-- Start of TEXT TO READ --

L6: Fixed Point Arithmetic in DSP¶

The purpose of this lecture is as follows.

To describe fixed-point data representation of signals
To describe arithmetic using fixed-point data representation
To discuss the effects of fixed-point arithmetic on DSP
To discuss the influence of coefficient quantization on digital filter
To demonstrate the use of filter coefficient quantization in Matlab

Fixed Point Data Representation¶

Floating point representation is the default representation adopted in many scientific computations, as well as in the world of signal processing. Matlab, for example, will compute the filter coefficients by default in a double-precision (64-bit) precision.

On the other hand, floating point representation expensive to implement. Since a floating point number is represented using a mantissa and an exponent, every arithmetic operation involving a floating point number implies operations on both the mantissa as well as the exponent. Furthermore, floating point numbers have to be aligned before every operation, and they have to be normalized after every operation. Floating point arithmetic has a high complexity, much larger than that of typical integer arithmetic.

In DSP processing applications, the increased complexity of floating point arithmetic will manifest itself in two areas.

-- End of TEXT TO READ --

* [DIRECTIVE]
Copy out the fixed-point arithmetic lecture above in full, word for word.

-- Start of RECORDED DATA --

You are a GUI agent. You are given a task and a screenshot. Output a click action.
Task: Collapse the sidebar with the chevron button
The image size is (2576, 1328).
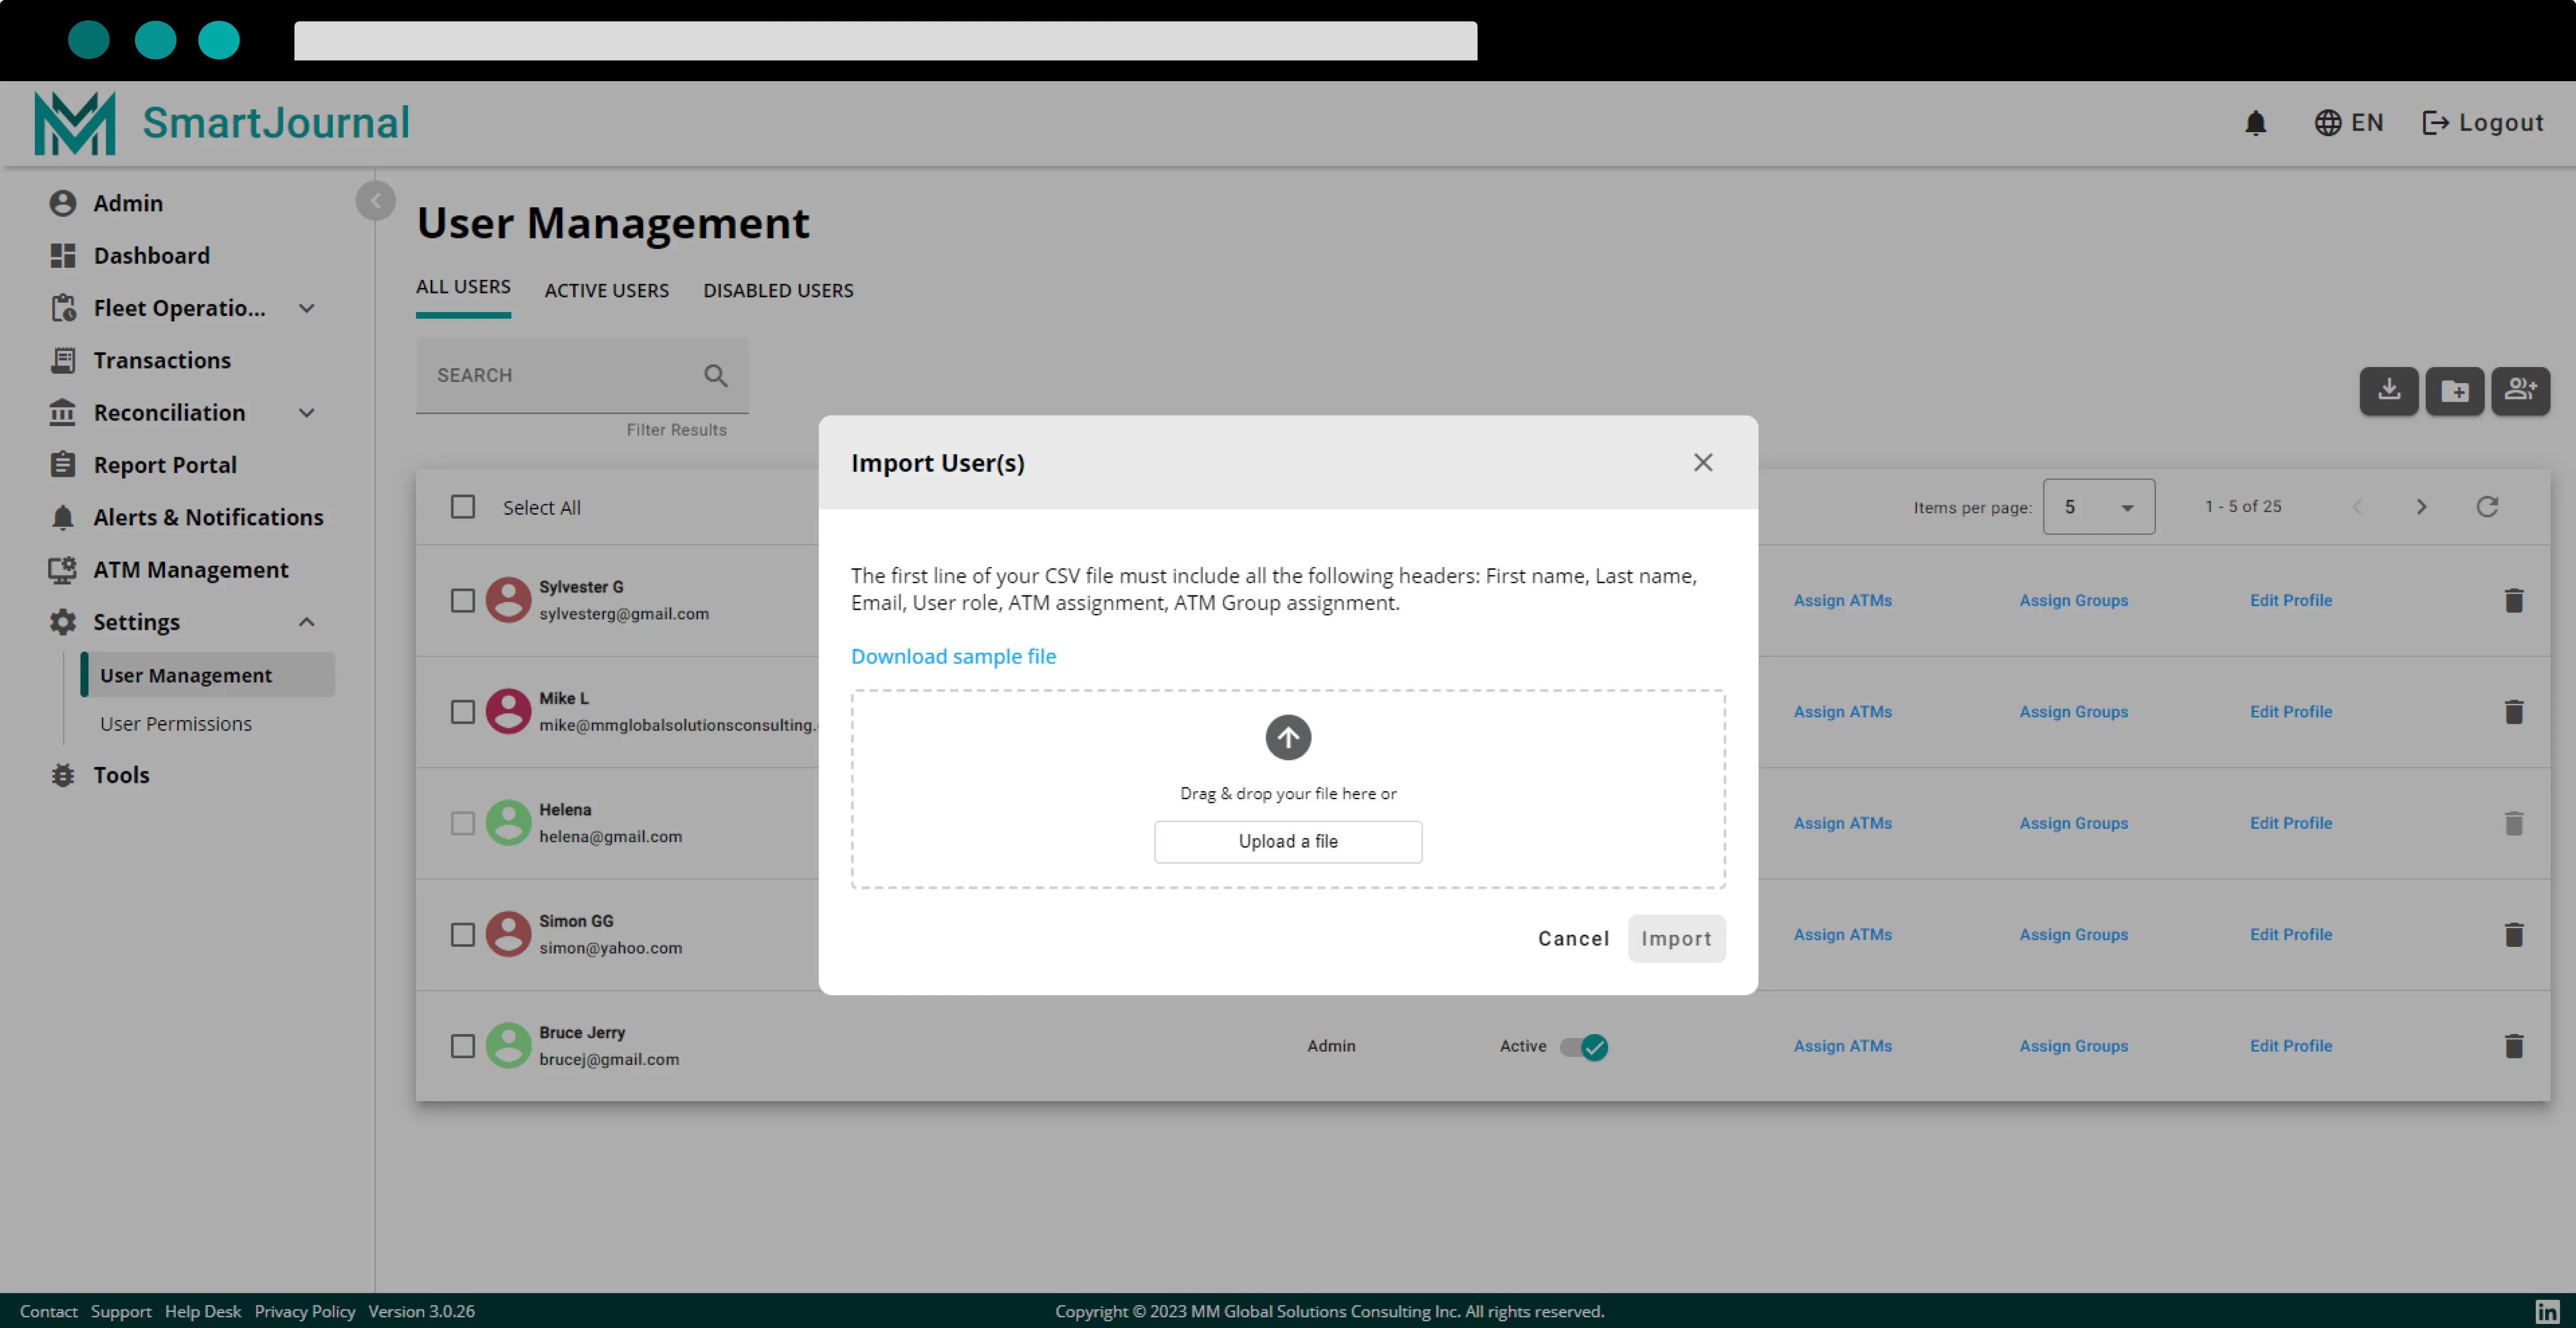pyautogui.click(x=375, y=201)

-- End of RECORDED DATA --

* [EXERCISE RESULT]
L6: Fixed Point Arithmetic in DSP¶

The purpose of this lecture is as follows.

To describe fixed-point data representation of signals
To describe arithmetic using fixed-point data representation
To discuss the effects of fixed-point arithmetic on DSP
To discuss the influence of coefficient quantization on digital filter
To demonstrate the use of filter coefficient quantization in Matlab

Fixed Point Data Representation¶

Floating point representation is the default representation adopted in many scientific computations, as well as in the world of signal processing. Matlab, for example, will compute the filter coefficients by default in a double-precision (64-bit) precision.

On the other hand, floating point representation expensive to implement. Since a floating point number is represented using a mantissa and an exponent, every arithmetic operation involving a floating point number implies operations on both the mantissa as well as the exponent. Furthermore, floating point numbers have to be aligned before every operation, and they have to be normalized after every operation. Floating point arithmetic has a high complexity, much larger than that of typical integer arithmetic.

In DSP processing applications, the increased complexity of floating point arithmetic will manifest itself in two areas.